Лица святых от Иисуса к нам

Вещий сон приснился ей, умирающей: будто бы не хватает солдат для какой-то великой войны. «Надо послать сестру Терезу», — говорит кто-то. «Лучше бы я хотела пойти на святую войну!» — отвечает она, но все не идет и на эту войну, грешную. «О, если бы мне в Крестовом походе сражаться!» — воскликнула, вспоминая тот сон, и, помолчав, заплакала: «Да неужели же я так и умру на постели?»[4]

Вещий сон исполнится с точностью: послана будет Тереза на войну, сначала самую грешную, а потом — на самую святую — в последний будущий Крестовый поход, вместе с Жанной: обе — Крестоносицы, именно в той стране, откуда начался первый Крестовый поход за три века до св. Жанны и за восемь веков до св. Терезы.

Кто спас Францию в первой, едва ее не погубившей войне XV века, знают все — Жанна; а кто спас ее во второй войне XX века, знают, может быть, только «маленькой Сестры Терезы, Девы Окопов», маленькие братья, солдаты Великой войны. Первые молитвы шептались ей там, в огне и крови; святости первым венцом увенчано «мира Дитя любимое» там, в миру. «Надо бы нам поторопиться, чтобы голос народов нас не предупредил», — говорили сановники Римской церкви, когда зашла речь о признании Терезы святой.[5] Но как ни торопились — не успели: голосом мира предупрежден был голос Церкви.

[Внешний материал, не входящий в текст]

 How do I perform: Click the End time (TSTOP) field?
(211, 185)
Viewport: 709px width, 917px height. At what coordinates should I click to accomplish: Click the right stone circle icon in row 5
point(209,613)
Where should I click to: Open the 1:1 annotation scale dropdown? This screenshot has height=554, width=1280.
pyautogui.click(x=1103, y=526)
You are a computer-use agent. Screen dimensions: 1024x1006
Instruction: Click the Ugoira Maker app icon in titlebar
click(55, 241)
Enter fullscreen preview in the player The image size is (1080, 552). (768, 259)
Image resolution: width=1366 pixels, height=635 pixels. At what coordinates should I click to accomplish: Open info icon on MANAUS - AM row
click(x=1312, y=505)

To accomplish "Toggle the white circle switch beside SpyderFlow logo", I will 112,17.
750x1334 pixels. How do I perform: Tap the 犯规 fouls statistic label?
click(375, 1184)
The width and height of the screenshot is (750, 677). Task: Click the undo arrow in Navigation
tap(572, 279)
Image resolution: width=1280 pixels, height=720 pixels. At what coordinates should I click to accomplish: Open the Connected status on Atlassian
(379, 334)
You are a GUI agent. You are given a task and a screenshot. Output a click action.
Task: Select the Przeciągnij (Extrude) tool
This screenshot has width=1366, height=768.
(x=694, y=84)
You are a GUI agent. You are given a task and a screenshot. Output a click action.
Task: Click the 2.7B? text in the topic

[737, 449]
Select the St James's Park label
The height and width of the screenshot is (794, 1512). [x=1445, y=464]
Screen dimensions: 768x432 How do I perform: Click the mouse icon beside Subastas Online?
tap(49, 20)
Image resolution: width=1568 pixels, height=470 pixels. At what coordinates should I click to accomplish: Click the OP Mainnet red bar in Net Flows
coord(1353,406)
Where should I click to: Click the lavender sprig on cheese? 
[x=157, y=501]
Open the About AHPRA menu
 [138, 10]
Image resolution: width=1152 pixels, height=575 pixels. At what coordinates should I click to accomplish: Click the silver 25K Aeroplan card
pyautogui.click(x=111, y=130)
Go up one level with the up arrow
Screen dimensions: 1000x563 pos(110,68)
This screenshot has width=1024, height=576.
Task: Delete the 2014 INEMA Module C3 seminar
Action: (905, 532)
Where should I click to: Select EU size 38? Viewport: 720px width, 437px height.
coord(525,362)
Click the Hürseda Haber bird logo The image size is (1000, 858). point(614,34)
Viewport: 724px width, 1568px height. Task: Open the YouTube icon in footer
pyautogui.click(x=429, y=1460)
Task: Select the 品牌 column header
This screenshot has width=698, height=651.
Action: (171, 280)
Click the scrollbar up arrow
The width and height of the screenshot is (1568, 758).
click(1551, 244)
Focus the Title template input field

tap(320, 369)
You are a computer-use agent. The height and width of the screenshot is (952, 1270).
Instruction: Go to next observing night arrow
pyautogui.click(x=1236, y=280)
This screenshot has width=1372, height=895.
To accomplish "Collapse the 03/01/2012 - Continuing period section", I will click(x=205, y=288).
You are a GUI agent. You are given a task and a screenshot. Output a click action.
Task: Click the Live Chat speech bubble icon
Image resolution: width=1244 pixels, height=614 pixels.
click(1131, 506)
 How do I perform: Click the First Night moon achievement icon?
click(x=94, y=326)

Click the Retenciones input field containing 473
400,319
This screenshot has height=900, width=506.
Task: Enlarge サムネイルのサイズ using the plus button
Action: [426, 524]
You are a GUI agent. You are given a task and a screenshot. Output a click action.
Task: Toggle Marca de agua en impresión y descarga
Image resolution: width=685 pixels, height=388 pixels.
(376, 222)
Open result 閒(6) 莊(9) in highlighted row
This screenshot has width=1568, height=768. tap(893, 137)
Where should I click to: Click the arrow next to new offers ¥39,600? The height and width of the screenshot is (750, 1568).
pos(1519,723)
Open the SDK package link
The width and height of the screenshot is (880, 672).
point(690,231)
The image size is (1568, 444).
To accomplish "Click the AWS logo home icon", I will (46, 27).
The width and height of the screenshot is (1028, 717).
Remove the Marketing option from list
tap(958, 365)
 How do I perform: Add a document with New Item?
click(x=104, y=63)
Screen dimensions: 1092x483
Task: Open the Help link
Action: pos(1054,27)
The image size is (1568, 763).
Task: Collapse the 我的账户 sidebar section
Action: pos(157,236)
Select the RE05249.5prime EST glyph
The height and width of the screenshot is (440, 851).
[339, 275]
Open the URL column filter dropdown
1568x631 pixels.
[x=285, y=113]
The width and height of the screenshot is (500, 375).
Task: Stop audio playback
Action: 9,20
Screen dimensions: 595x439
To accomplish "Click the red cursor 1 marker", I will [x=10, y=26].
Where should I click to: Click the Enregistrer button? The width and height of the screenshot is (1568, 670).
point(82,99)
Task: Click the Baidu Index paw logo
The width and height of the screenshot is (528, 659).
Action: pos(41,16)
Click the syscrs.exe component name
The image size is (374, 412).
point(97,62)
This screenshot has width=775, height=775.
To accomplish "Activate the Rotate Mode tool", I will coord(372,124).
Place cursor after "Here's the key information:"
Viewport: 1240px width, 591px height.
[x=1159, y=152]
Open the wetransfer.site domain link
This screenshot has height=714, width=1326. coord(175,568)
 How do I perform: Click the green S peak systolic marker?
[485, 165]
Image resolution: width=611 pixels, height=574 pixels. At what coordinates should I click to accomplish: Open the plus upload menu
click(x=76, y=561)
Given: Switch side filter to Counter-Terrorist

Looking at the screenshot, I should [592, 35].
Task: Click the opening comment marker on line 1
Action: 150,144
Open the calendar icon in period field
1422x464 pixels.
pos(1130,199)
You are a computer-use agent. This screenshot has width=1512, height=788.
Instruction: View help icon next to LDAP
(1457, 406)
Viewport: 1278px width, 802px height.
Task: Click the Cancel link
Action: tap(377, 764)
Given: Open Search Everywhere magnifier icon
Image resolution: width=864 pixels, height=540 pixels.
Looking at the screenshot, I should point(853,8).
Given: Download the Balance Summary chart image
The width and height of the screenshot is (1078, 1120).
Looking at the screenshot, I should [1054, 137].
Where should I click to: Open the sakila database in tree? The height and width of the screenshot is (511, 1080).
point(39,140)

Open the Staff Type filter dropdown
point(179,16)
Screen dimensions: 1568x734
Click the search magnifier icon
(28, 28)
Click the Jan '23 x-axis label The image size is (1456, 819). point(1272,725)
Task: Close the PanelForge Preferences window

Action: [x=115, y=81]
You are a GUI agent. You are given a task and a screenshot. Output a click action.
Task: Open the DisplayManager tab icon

Первый певец Жанны, одна из первых жертв Великой войны, Шарль Пэги, писавший «Таинство любви Жанны д'Арк» в те самые дни (1898 г.), когда умирающей Терезе, будущей «святой Деве Окопов», снился вещий сон о войне, — не успел, но мог бы узнать, как никто, в этих двух святых, Жанне и Терезе, одну святую душу Франции.[6]

«Жанна, смерть твоя спасает Францию», — молится Тереза, живя и умирая в вещем сне. Францию не только спасла, но и спасает смерть Жанны.

Снова приди, спаси![7]

Кажется, теперь, в XX веке, спасение еще труднее и требует если не большей, то уже совсем другой, новой святости, чем тогда, в XV веке. Если бы Жанна пришла сейчас, то около нее началась бы, может быть, внутренняя война между самими французами, более жестокая, чем та, с англичанами, внешняя, от которой едва не погибла Франция.

В той войне французы прозвали англичан «Годонами», Godons, за вечную брань с хулой на имя Божие: «God damn», а также — «Хвостатыми», Couès, за то, что мучили они французов в их же собственной земле, как дьяволы в аду мучают грешников.[8] Чувство суеверного ужаса, которым внушены эти два прозвища, слишком понятно: нечто в самом деле небывалое за память христианского человечества происходило в этой войне-нашествии — убийство одного народа другим, в мертвом молчании всего христианского мира и Церкви.

«Люди с хвостами» кажутся нам нелепым вымыслом средних веков; но слишком памятен и нам ужас Великой войны — земного ада, где человек человеку был дьяволом, чтоб не задуматься, нет ли чего-то действительного в религиозном опыте христианства, олицетворяющем крайнее в человеке, нечеловеческое зло, в образе ада и дьявола.

Первое нашествие Годонов, Хвостатых, на Францию — только детская игра по сравнению со вторым нашествием — Великой войной. Кончилась как будто война, а на самом деле, может быть, продолжается, и кажущийся мир — только перемирие накануне второй войны, величайшей и последней, потому и воевать было бы некому в третьей.

Между старыми и новыми Годонами разница та, что нашествие тех было внешнее, а этих — внутреннее; те были чужие, а эти — свои; те были народом, а эти всемирны, или, говоря о гнусном деле гнусным словом, «интернациональны»; тех были десятки тысяч — горсточка, а этих — миллионы, и с каждым днем плодятся они и множатся так, что кажется иногда, что скоро совсем не будет цельных людей — французов, немцев, англичан, а все будут только на одну половину людьми, а на другую — «Годонами», «Хвостатыми».

Вечная метафизическая сущность новых и старых Годонов одна — безбожие. Но старые — имя Божие хулят, потому что верят во что-то, а новым — и хулить нечего, потому что Бог для них ничто. Только тело народа убивали старые, а новые убивают и тело, и душу.